Document section:
________________________________________

- Episode no.: Season 5 Episode 7
- Directed by: Sylvain White
- Written by: Noah Hawley; April Shih;
- Cinematography by: Daryl Hartwell
- Editing by: Robin August
- Production code: XFO05007
- Original air date: December 26, 2023
- Running time: 47 minutes

Guest appearances
- Kari Matchett as Linda Tillman; Queeny Kuffour as Lynda; Sorika Wolf as Lindo; Clare Coulter as Irma; Laurent Pitre as Irma's Son; Kristin Rudrüd as Jean Lundegaard (photograph);

Episode chronology
| ← Previous "The Tender Trap" | Next → "Blanket" |
- Fargo season 5

= Linda (Fargo) =

"Linda" is the seventh episode of the fifth season of the American anthology black comedy–crime drama television series Fargo. It is the 48th overall episode of the series and was written by series creator Noah Hawley and April Shih, and directed by Sylvain White. It originally aired on FX on December 26, 2023.

________________________________________

Data for locating visible targets
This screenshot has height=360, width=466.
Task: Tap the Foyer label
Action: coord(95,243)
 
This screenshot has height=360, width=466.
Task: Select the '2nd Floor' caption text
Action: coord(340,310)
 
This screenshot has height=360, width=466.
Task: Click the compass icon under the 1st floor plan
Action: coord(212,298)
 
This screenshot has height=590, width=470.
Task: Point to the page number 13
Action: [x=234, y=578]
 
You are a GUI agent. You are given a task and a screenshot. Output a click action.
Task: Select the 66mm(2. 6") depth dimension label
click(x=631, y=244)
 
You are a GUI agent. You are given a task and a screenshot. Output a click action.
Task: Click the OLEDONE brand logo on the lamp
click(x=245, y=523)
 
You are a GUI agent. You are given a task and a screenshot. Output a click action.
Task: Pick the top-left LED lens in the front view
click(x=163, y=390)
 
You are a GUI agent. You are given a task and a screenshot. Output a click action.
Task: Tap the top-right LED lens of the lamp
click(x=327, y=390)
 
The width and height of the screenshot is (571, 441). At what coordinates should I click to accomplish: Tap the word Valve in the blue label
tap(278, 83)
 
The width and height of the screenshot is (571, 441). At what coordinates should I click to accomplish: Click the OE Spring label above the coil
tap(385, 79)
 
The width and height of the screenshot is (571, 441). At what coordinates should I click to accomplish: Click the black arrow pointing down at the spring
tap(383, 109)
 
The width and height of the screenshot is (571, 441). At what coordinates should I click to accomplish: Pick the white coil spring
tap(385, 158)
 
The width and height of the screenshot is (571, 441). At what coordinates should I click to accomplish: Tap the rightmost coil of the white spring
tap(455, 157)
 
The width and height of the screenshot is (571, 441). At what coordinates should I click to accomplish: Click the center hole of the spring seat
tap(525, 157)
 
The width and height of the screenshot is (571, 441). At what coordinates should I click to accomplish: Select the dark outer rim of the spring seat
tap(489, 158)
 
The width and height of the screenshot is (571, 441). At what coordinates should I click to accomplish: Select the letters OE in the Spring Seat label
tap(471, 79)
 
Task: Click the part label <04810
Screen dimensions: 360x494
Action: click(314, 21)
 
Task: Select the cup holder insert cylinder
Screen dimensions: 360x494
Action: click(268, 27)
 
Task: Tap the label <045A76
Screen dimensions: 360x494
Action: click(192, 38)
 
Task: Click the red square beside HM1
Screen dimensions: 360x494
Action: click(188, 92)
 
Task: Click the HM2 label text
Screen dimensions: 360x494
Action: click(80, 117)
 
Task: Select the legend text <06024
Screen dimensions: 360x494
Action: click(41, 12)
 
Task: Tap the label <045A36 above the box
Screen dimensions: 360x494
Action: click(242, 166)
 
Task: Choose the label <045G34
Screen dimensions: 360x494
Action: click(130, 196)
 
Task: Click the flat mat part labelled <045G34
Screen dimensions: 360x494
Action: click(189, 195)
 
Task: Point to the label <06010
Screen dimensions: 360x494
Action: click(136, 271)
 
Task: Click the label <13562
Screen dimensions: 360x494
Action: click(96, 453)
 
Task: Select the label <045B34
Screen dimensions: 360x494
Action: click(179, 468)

________________________________________

Exercise set:
• A. Reproduce word for word the part of the Fargo episode article from "Episode chronology" to "December 26, 2023.".
• B. Return each line of the entries that contains the string "coil".

Solved tasks:
• A.
Episode chronology
| ← Previous "The Tender Trap" | Next → "Blanket" |
- Fargo season 5

= Linda (Fargo) =

"Linda" is the seventh episode of the fifth season of the American anthology black comedy–crime drama television series Fargo. It is the 48th overall episode of the series and was written by series creator Noah Hawley and April Shih, and directed by Sylvain White. It originally aired on FX on December 26, 2023.

• B.
The width and height of the screenshot is (571, 441). At what coordinates should I click to accomplish: Click the OE Spring label above the coil
The width and height of the screenshot is (571, 441). At what coordinates should I click to accomplish: Pick the white coil spring
The width and height of the screenshot is (571, 441). At what coordinates should I click to accomplish: Tap the rightmost coil of the white spring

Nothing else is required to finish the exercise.